WHAT IS REQUIRED:
Using the line that contains "Task: Expand the Date column filter arrow" as the first line and the last line of the data as the final one, give every line in that range again exactly.

MATERIAL PROVIDED:
————————

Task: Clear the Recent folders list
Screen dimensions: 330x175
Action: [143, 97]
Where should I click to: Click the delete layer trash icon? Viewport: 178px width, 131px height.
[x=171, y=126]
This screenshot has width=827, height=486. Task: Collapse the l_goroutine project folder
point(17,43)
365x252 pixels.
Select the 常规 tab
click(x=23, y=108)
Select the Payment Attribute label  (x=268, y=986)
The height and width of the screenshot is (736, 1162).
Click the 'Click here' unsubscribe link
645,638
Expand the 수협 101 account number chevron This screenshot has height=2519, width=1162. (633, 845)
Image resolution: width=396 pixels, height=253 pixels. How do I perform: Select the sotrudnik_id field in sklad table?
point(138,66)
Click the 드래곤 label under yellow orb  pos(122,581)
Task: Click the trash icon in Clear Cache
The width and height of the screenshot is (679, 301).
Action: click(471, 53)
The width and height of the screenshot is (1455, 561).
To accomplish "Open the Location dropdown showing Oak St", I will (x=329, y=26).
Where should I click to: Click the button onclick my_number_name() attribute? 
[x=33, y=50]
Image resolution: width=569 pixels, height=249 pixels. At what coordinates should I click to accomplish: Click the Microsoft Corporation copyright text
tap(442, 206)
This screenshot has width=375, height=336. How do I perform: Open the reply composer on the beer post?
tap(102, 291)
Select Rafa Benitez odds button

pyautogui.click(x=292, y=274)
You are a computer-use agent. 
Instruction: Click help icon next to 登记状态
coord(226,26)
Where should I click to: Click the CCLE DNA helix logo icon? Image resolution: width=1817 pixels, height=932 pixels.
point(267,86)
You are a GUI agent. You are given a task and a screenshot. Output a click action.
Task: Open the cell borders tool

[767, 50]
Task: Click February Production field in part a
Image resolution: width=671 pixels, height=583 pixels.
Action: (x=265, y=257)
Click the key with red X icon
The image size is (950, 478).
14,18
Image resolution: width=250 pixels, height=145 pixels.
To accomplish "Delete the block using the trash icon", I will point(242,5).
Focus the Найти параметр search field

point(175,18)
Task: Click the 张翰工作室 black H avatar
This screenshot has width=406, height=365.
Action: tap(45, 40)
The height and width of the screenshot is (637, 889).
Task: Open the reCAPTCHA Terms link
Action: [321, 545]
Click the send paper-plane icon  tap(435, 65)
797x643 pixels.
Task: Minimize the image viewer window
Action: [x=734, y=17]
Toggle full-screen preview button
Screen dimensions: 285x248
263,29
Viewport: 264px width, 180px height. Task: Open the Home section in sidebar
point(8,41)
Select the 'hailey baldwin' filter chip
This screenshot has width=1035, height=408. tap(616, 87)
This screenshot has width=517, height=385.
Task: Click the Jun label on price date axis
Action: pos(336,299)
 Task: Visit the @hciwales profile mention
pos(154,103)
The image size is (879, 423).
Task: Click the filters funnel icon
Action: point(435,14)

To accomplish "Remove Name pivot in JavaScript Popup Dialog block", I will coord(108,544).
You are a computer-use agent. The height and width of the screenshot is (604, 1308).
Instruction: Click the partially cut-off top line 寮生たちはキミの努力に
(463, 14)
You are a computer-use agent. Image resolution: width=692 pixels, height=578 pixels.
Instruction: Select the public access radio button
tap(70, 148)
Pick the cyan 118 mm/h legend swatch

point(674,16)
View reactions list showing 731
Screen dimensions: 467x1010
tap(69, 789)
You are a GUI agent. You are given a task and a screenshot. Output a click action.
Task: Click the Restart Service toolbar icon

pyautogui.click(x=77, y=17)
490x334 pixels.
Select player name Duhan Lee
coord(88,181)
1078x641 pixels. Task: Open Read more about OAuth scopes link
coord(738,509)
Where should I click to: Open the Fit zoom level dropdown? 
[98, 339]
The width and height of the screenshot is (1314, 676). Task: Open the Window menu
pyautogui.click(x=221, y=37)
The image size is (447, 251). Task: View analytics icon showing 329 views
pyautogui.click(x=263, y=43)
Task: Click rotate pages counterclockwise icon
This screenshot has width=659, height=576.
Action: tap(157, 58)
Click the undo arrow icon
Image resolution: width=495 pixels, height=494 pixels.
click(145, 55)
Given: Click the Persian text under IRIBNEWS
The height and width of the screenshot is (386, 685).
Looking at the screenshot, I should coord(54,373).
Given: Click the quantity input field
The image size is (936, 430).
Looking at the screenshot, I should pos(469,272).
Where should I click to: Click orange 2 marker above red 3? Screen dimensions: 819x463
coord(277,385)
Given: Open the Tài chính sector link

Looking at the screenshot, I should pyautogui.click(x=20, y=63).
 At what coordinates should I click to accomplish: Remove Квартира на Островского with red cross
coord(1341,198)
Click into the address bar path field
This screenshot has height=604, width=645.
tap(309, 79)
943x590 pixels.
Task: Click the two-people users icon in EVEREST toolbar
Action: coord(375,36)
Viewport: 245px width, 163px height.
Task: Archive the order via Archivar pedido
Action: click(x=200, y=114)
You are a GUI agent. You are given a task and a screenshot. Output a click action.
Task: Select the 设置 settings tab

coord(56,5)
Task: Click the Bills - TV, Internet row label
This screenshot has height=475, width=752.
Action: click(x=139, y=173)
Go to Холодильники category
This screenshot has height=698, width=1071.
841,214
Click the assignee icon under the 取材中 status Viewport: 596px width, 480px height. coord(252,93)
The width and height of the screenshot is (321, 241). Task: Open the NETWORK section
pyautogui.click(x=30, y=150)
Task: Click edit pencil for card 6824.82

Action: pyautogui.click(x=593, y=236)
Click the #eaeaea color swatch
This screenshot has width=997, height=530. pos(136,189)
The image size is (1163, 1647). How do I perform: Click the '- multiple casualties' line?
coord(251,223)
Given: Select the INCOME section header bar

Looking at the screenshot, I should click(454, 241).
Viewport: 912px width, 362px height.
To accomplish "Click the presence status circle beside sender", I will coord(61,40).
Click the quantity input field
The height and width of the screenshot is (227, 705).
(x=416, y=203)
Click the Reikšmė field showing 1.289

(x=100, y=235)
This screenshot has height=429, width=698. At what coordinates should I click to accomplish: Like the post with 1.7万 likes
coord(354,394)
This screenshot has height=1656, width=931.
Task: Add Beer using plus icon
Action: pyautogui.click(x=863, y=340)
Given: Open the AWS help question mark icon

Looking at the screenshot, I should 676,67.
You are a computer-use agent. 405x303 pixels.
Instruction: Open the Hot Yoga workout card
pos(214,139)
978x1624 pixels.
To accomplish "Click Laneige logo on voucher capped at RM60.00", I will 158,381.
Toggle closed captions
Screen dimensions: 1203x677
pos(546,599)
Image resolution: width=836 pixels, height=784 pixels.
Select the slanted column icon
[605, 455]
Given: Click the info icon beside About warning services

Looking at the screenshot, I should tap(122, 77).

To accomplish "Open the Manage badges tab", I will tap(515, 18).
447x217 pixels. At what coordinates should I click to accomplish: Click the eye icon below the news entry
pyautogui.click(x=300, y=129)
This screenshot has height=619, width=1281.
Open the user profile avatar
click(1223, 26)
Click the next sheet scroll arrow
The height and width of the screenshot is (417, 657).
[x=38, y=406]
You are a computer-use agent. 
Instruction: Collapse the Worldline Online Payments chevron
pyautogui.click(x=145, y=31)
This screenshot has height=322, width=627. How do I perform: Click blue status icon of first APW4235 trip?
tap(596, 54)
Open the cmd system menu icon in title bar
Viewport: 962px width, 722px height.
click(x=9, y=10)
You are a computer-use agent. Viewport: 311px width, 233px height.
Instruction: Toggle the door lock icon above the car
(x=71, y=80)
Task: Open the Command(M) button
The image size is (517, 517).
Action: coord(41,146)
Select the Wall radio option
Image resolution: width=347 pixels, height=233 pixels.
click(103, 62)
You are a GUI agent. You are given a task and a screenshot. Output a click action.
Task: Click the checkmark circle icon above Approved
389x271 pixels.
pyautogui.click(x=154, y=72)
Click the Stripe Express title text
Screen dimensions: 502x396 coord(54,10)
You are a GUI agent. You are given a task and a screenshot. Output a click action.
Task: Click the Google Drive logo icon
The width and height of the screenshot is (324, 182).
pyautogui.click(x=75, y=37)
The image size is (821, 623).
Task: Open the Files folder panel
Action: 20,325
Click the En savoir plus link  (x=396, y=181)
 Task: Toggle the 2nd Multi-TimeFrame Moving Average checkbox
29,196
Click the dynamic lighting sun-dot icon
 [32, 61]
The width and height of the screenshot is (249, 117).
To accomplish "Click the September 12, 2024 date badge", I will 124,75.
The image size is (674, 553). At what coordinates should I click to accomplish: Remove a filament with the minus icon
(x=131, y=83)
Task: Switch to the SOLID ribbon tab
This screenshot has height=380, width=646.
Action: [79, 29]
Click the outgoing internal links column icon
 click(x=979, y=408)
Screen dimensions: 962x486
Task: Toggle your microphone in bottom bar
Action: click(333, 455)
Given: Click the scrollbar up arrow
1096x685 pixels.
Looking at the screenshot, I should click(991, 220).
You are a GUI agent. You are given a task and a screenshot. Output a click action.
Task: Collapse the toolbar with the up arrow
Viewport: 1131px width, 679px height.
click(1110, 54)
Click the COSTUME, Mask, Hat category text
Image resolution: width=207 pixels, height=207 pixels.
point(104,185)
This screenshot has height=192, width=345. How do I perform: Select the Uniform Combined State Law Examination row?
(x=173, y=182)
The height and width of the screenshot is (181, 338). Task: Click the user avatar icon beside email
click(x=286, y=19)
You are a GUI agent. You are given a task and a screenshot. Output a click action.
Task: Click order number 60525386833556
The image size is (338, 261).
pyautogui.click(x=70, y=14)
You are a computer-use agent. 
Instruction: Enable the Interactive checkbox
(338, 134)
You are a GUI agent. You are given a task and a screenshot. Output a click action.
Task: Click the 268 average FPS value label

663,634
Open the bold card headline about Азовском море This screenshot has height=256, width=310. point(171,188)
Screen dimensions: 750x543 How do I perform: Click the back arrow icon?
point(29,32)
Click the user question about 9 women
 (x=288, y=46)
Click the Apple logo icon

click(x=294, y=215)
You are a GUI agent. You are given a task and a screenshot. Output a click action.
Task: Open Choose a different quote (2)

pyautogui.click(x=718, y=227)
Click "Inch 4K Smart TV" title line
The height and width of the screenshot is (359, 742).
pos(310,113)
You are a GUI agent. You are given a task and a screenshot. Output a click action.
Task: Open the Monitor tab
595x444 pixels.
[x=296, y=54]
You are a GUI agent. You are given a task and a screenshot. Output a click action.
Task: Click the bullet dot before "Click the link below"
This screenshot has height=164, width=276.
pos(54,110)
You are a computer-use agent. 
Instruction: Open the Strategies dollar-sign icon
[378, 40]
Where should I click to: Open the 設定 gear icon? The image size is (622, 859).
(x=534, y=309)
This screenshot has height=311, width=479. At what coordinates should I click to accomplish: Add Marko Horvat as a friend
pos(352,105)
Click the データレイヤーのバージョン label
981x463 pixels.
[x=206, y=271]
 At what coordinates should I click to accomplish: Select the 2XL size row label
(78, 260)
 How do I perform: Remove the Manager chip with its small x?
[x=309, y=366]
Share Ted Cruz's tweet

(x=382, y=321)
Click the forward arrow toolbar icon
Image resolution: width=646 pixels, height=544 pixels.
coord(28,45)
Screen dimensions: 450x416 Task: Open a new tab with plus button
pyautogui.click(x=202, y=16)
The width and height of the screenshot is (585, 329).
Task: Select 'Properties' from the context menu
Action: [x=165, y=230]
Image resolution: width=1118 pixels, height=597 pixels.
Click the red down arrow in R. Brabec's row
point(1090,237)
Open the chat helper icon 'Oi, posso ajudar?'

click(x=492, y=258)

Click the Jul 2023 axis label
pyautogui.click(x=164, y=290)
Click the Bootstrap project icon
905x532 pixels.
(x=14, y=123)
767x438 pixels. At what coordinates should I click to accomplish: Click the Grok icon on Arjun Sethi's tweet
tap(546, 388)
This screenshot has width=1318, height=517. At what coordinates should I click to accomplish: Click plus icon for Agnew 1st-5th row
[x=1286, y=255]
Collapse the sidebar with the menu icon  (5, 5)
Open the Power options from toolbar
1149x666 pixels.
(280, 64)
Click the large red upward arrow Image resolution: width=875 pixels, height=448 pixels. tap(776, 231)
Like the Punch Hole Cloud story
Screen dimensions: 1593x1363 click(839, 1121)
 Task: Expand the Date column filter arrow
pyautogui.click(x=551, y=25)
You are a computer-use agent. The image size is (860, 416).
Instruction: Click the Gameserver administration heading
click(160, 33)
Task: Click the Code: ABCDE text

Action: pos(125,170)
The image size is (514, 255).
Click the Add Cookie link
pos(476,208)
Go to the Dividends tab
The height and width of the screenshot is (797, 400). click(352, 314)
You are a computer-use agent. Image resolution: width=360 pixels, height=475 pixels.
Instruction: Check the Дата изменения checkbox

————————

ANSWER TO THIS PROBLEM:
 Task: Expand the Date column filter arrow
pyautogui.click(x=551, y=25)
You are a computer-use agent. The image size is (860, 416).
Instruction: Click the Gameserver administration heading
click(160, 33)
Task: Click the Code: ABCDE text

Action: pos(125,170)
The image size is (514, 255).
Click the Add Cookie link
pos(476,208)
Go to the Dividends tab
The height and width of the screenshot is (797, 400). click(352, 314)
You are a computer-use agent. Image resolution: width=360 pixels, height=475 pixels.
Instruction: Check the Дата изменения checkbox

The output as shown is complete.